What they're flocking to are the swelling numbers of modernist-inspired bars with chilled designer beers, dishes of olives on chic granite counters and bright, airy interiors to capture the lucrative female market.

Purpose-built to feel more exclusive than a grotty central-London pub, the exercise has proved rather self-defeating. Olives and Absolut Vodka shots aside, on a Friday evening in one of these haunts you might just as well be in a Leicester Square laser-bar at closing time in terms of noise and crowd levels.

It's a nightmare for the thirtysomething crowd who desire something less accessible to the twentysomething hordes knocking back Budvars in Dean Street. "It's like suburbia," sniffs one hackette and Groucho member. "They're the sort of bars you'd expect in Chiswick or Richmond, but not Soho. It's such a relief to go somewhere quieter."

No wonder she and others of her ilk are queuing to join a members-only bar faster than you can say dry martini. Unlike Groucho Marx, seasoned Soho drinkers are keen to belong to any club that wants them.

This is partly because popularity is the curse of the London drinking scene. A new bar that is hyped as half-decent is packed out instantly (see Atlantic Bar and Grill a week after opening) and existing ones are so in demand that managements steps up their members-only policy.

Nowhere is immune. Even Downstairs At The Phoenix on London's Charing Cross Road, once a little-known oddity with flock wallpaper and comfy seating, now has a man at the door to turn non-members away when it's too busy. Restaurants could follow suit; it's rumoured that Quo Vadis is considering the advantages of a small, members-only bar.

It's the same story for established clubs. Soho House, which opened two years ago and caters, says proprietor Nick Jones, for a thirtysomething film and TV crowd, has frozen its membership for the past six months due to oversubscription. Perched above Cafe Boheme in Soho, membership costs pounds 300 a year plus a pounds 100 registration fee.

Further west in Old Park Lane, The Metropolitan Hotel has a public bar that turns out the riff-raff at 6.30pm to make way for members only. "The concept is to have a place for like-minded people," explains Nigel Massey, spokesman for The Metropolitan.
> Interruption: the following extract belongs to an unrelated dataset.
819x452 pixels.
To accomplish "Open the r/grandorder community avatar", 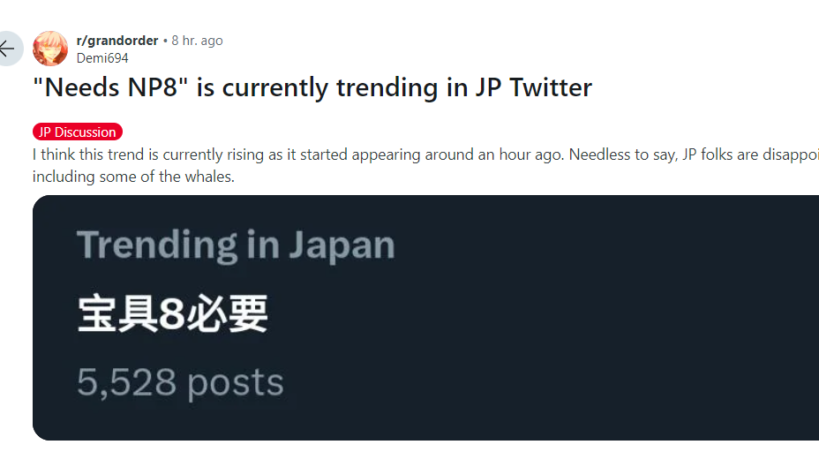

His view is that London is rapidly being overtaken by an army of suburbanites or, as he says, "married men up from Brighton who work for Rank Xerox and think they can get lucky". He adds, "Who eats in Quaglino's nowadays? Londoners don't, it's all out-of-towners. So they're saying, 'This is my town and I can't get a drink.' Now it's becoming more tribal and clubs are an extension of that." There's also the incentive of longer licensing hours - The Met stays open till 3am. Ditto Soho House - and the fact that many are increasingly inexpensive and easy to join. Downstairs At The Phoenix is a negligible pounds 15 a year. The Met is complimentary, although there's a waiting list of 1,500.

Members of The Asylum in Rathbone Street, which has been open for three weeks, pay a modest pounds 95 a year plus pounds 50 to join. Plus the most expensive meal you're likely to find on the menu costs about pounds 6.95. Owner, Michael Estorick, hopes to pull in artists and writers who want "to live well and cheaply and find Groucho's too busy and noisy. It's for people who can be left alone if they want to be. A lot of them have never thought of joining a club before."

Nowadays, they're rapidly changing their minds. So much so, private club- culture could become as accessible as the bars to which they provide a tranquil alternative. "There could be a backlash," muses Massey. "It will be much cooler to go to a bar in a hotel where you don't have to be a member. People will want to make places feel like clubs even when they're not."